** BEGIN Source passage **
Toward no longer running naked through the digital world

We live in two worlds now: the natural one where we have bodies that obey the laws of gravity and space/time, and the virtual one where there is no gravity or distance (though there is time).

In other words, we are now digital as well as physical beings, and this is new to a human experience where, so far, we are examined and manipulated like laboratory animals by giant entities that are out of everybody’s control—including theirs.

The collateral effects are countless and boundless.

Take journalism, for example. That’s what I did in a TEDx talk I gave last month in Santa Barbara:

I next visited several adjacent territories with a collection of brilliant folk at the Ostrom Workshop on Smart Cities. (Which was live-streamed, but I’m not sure is archived yet. Need to check.)
** END Source passage **
** BEGIN Items **
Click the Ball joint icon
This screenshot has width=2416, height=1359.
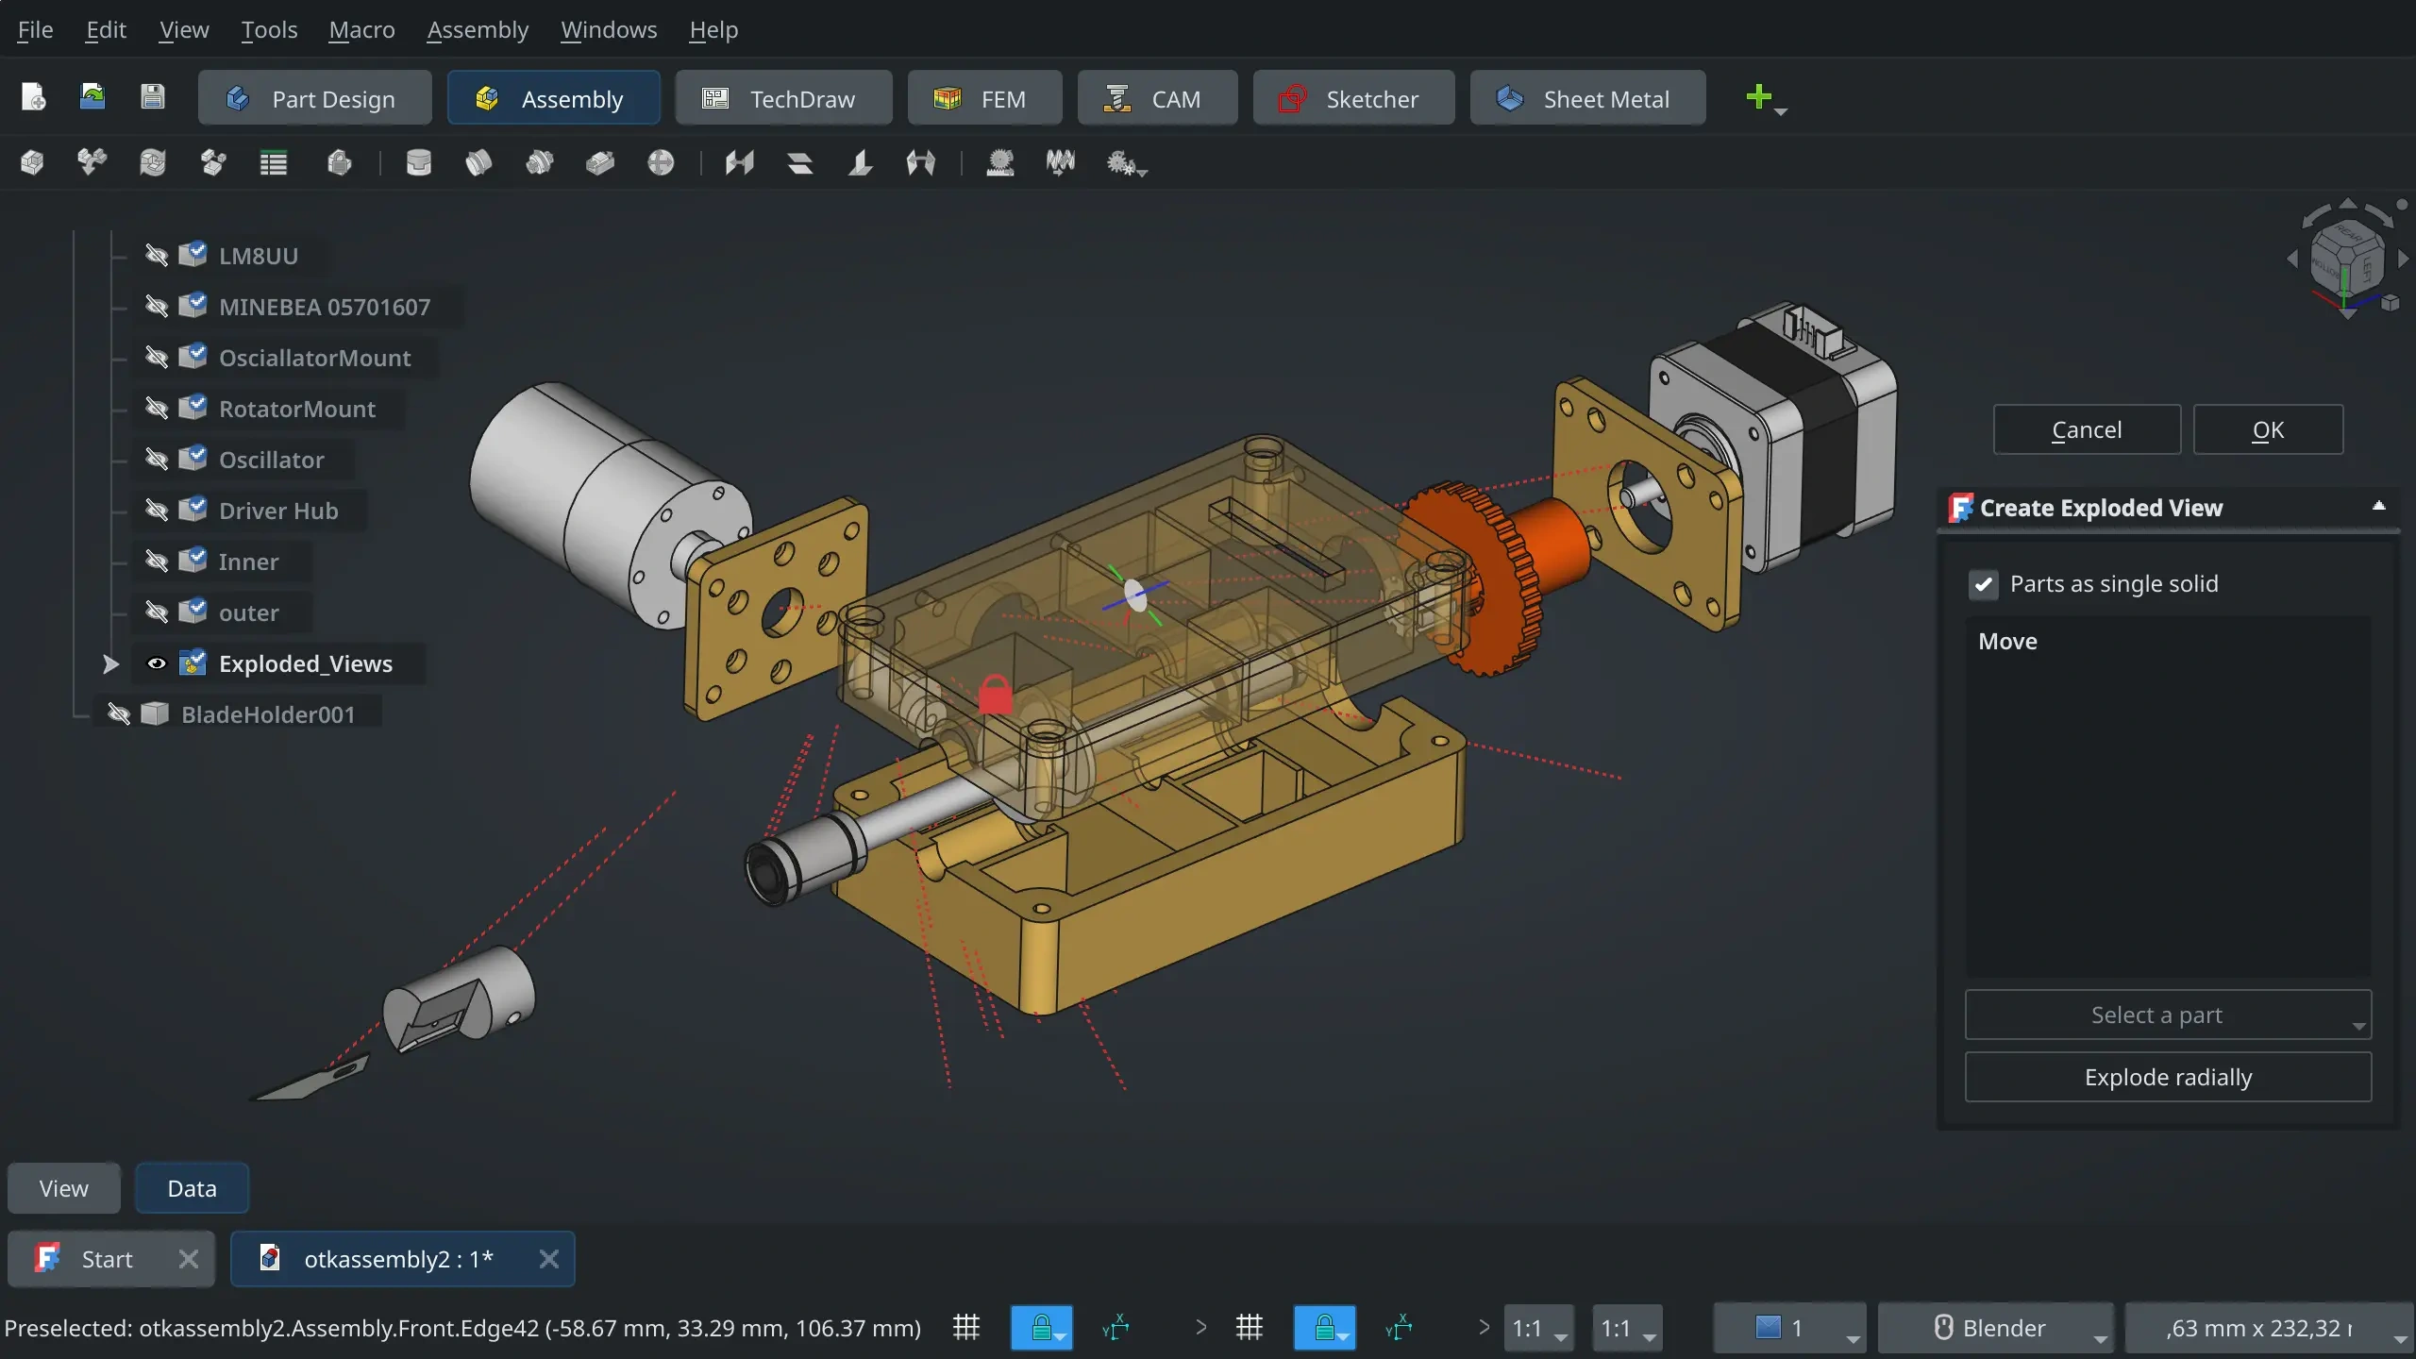tap(661, 162)
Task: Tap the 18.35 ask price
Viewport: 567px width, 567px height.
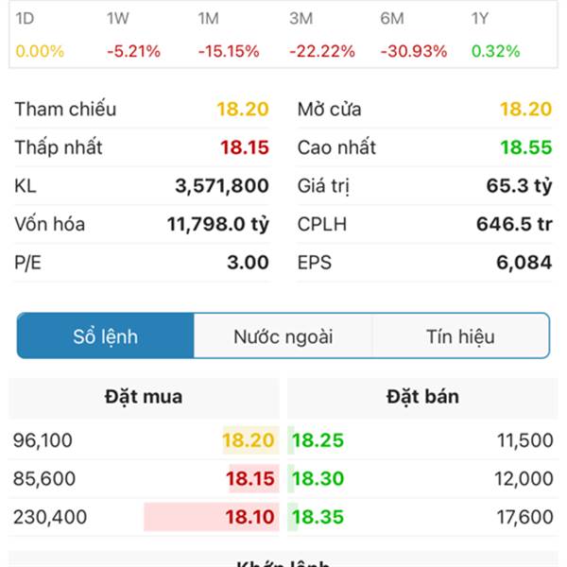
** END Items **
◆ **Problem requirements**
Print the passage on living in the physical and digital worlds from "In other words, we" up to and including "everybody’s control—including theirs.". The listing has no connection to the text on living in the physical and digital worlds.

◆ **Answer**
In other words, we are now digital as well as physical beings, and this is new to a human experience where, so far, we are examined and manipulated like laboratory animals by giant entities that are out of everybody’s control—including theirs.